> [Exercise requirements]:
Reproduce all of the following entries verbatim, changing no character.

----------------

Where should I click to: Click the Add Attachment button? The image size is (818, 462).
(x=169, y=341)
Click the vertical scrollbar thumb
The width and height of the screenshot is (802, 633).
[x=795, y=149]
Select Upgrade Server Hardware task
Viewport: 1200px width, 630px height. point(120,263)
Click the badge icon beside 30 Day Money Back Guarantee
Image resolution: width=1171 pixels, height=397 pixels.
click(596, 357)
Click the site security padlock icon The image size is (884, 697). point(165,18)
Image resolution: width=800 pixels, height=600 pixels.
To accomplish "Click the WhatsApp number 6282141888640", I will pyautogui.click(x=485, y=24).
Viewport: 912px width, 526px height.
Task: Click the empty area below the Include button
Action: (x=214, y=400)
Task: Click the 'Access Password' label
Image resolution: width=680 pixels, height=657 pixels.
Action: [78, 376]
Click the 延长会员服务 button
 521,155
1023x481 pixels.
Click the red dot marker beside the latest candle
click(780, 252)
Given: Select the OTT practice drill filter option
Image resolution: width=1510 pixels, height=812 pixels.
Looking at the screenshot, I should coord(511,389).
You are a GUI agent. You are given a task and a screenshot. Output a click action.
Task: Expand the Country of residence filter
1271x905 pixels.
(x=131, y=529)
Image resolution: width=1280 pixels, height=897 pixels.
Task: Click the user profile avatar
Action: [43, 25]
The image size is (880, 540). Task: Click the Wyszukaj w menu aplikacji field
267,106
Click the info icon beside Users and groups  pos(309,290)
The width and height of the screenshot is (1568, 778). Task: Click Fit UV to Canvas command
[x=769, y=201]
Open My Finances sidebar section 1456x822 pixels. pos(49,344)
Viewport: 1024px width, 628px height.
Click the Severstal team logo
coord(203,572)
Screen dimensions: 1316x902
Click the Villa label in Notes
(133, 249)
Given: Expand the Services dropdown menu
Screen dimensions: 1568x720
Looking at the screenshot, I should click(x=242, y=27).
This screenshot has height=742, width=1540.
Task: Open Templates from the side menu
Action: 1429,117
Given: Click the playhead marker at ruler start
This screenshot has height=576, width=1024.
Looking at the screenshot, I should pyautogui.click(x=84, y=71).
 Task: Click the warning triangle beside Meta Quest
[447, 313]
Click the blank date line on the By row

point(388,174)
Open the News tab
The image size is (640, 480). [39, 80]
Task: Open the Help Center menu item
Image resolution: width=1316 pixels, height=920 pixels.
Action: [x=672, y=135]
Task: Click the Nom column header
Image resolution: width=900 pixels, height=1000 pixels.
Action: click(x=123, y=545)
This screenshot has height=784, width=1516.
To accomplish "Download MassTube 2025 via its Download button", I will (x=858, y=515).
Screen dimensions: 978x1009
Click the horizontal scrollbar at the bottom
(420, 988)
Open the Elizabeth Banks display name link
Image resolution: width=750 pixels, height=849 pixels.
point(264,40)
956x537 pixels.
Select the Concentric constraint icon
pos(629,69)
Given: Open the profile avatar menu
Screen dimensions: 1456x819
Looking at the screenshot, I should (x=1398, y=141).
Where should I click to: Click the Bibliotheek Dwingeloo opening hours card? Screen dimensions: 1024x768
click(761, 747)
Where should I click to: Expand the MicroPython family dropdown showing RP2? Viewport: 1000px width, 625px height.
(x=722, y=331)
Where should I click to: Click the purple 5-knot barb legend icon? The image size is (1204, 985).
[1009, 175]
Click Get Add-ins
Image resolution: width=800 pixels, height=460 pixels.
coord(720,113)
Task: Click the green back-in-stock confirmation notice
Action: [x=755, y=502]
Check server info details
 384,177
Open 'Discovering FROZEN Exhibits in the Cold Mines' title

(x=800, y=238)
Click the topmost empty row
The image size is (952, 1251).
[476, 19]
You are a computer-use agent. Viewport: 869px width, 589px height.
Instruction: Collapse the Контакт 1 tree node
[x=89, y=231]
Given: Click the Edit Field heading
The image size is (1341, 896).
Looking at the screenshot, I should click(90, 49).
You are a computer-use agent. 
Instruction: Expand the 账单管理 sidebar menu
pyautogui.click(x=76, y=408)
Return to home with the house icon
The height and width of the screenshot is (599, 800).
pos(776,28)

----------------

> [Written response]:
Where should I click to: Click the Add Attachment button? The image size is (818, 462).
(x=169, y=341)
Click the vertical scrollbar thumb
The width and height of the screenshot is (802, 633).
[x=795, y=149]
Select Upgrade Server Hardware task
Viewport: 1200px width, 630px height. point(120,263)
Click the badge icon beside 30 Day Money Back Guarantee
Image resolution: width=1171 pixels, height=397 pixels.
click(596, 357)
Click the site security padlock icon The image size is (884, 697). point(165,18)
Image resolution: width=800 pixels, height=600 pixels.
To accomplish "Click the WhatsApp number 6282141888640", I will pyautogui.click(x=485, y=24).
Viewport: 912px width, 526px height.
Task: Click the empty area below the Include button
Action: (x=214, y=400)
Task: Click the 'Access Password' label
Image resolution: width=680 pixels, height=657 pixels.
Action: [78, 376]
Click the 延长会员服务 button
 521,155
1023x481 pixels.
Click the red dot marker beside the latest candle
click(780, 252)
Given: Select the OTT practice drill filter option
Image resolution: width=1510 pixels, height=812 pixels.
Looking at the screenshot, I should coord(511,389).
You are a GUI agent. You are given a task and a screenshot. Output a click action.
Task: Expand the Country of residence filter
1271x905 pixels.
(x=131, y=529)
Image resolution: width=1280 pixels, height=897 pixels.
Task: Click the user profile avatar
Action: [43, 25]
The image size is (880, 540). Task: Click the Wyszukaj w menu aplikacji field
267,106
Click the info icon beside Users and groups  pos(309,290)
The width and height of the screenshot is (1568, 778). Task: Click Fit UV to Canvas command
[x=769, y=201]
Open My Finances sidebar section 1456x822 pixels. pos(49,344)
Viewport: 1024px width, 628px height.
Click the Severstal team logo
coord(203,572)
Screen dimensions: 1316x902
Click the Villa label in Notes
(133, 249)
Given: Expand the Services dropdown menu
Screen dimensions: 1568x720
Looking at the screenshot, I should click(x=242, y=27).
This screenshot has height=742, width=1540.
Task: Open Templates from the side menu
Action: 1429,117
Given: Click the playhead marker at ruler start
This screenshot has height=576, width=1024.
Looking at the screenshot, I should pyautogui.click(x=84, y=71).
 Task: Click the warning triangle beside Meta Quest
[447, 313]
Click the blank date line on the By row

point(388,174)
Open the News tab
The image size is (640, 480). [39, 80]
Task: Open the Help Center menu item
Image resolution: width=1316 pixels, height=920 pixels.
Action: [x=672, y=135]
Task: Click the Nom column header
Image resolution: width=900 pixels, height=1000 pixels.
Action: click(x=123, y=545)
This screenshot has height=784, width=1516.
To accomplish "Download MassTube 2025 via its Download button", I will (x=858, y=515).
Screen dimensions: 978x1009
Click the horizontal scrollbar at the bottom
(420, 988)
Open the Elizabeth Banks display name link
Image resolution: width=750 pixels, height=849 pixels.
point(264,40)
956x537 pixels.
Select the Concentric constraint icon
pos(629,69)
Given: Open the profile avatar menu
Screen dimensions: 1456x819
Looking at the screenshot, I should (x=1398, y=141).
Where should I click to: Click the Bibliotheek Dwingeloo opening hours card? Screen dimensions: 1024x768
click(761, 747)
Where should I click to: Expand the MicroPython family dropdown showing RP2? Viewport: 1000px width, 625px height.
(x=722, y=331)
Where should I click to: Click the purple 5-knot barb legend icon? The image size is (1204, 985).
[1009, 175]
Click Get Add-ins
Image resolution: width=800 pixels, height=460 pixels.
coord(720,113)
Task: Click the green back-in-stock confirmation notice
Action: [x=755, y=502]
Check server info details
 384,177
Open 'Discovering FROZEN Exhibits in the Cold Mines' title

(x=800, y=238)
Click the topmost empty row
The image size is (952, 1251).
[476, 19]
You are a computer-use agent. Viewport: 869px width, 589px height.
Instruction: Collapse the Контакт 1 tree node
[x=89, y=231]
Given: Click the Edit Field heading
The image size is (1341, 896).
Looking at the screenshot, I should click(90, 49).
You are a computer-use agent. 
Instruction: Expand the 账单管理 sidebar menu
pyautogui.click(x=76, y=408)
Return to home with the house icon
The height and width of the screenshot is (599, 800).
pos(776,28)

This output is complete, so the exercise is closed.